--- begin EXCERPTED DATA ---

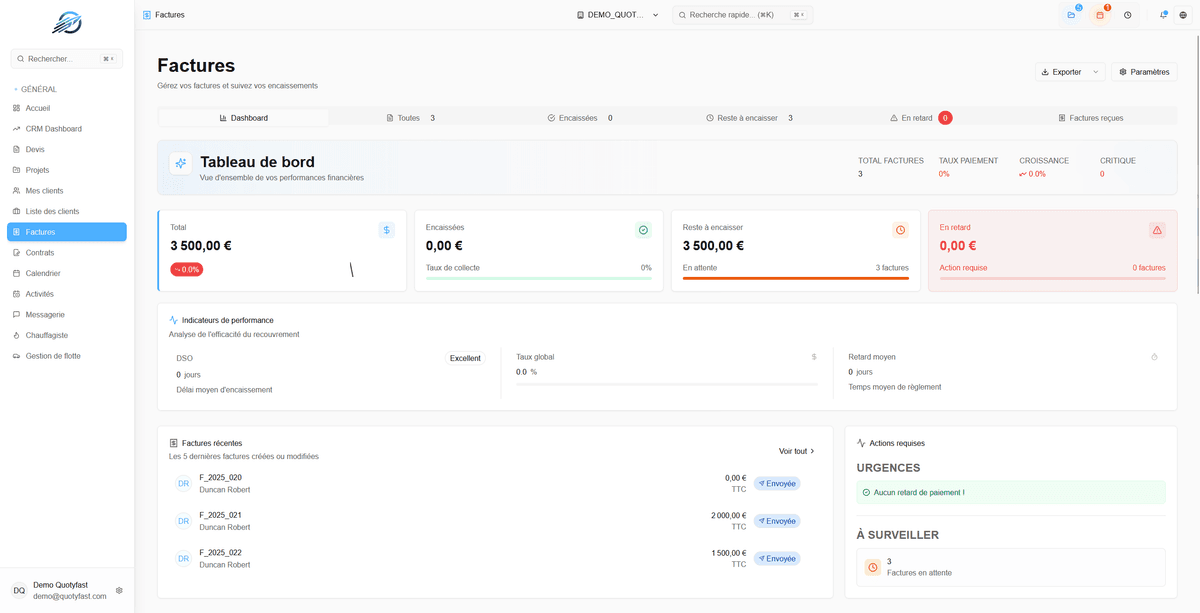Click the gear icon beside Demo Quotyfast
Screen dimensions: 1200x613
point(119,591)
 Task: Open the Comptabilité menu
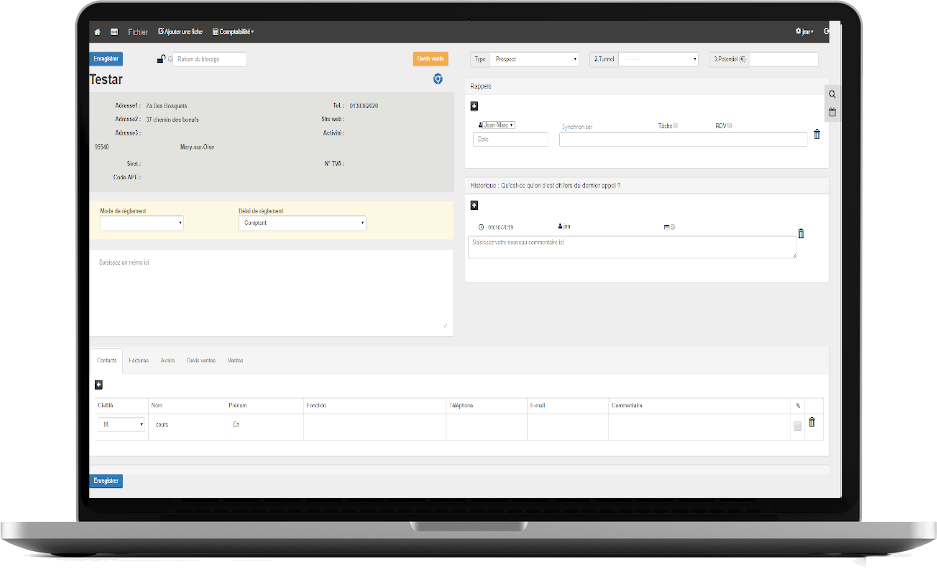click(x=233, y=32)
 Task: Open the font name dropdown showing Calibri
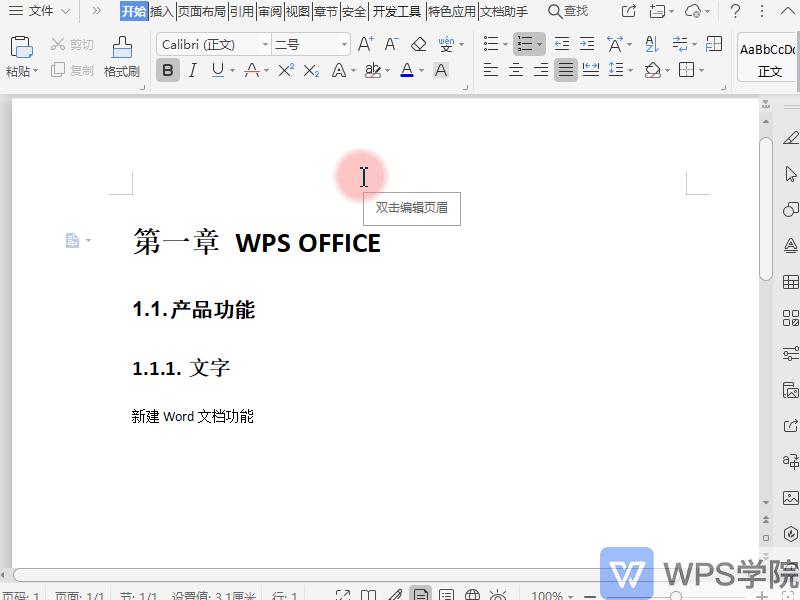tap(212, 45)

--- end EXCERPTED DATA ---

Turn every line of the material into a JSON list of strings, one string per line, skipping blank lines. Leave the pictures out.

• RESULT
[
  "Click the gear icon beside Demo Quotyfast",
  "Screen dimensions: 1200x613",
  "point(119,591)",
  " Task: Open the Comptabilité menu",
  "click(x=233, y=32)",
  " Task: Open the font name dropdown showing Calibri",
  "tap(212, 45)"
]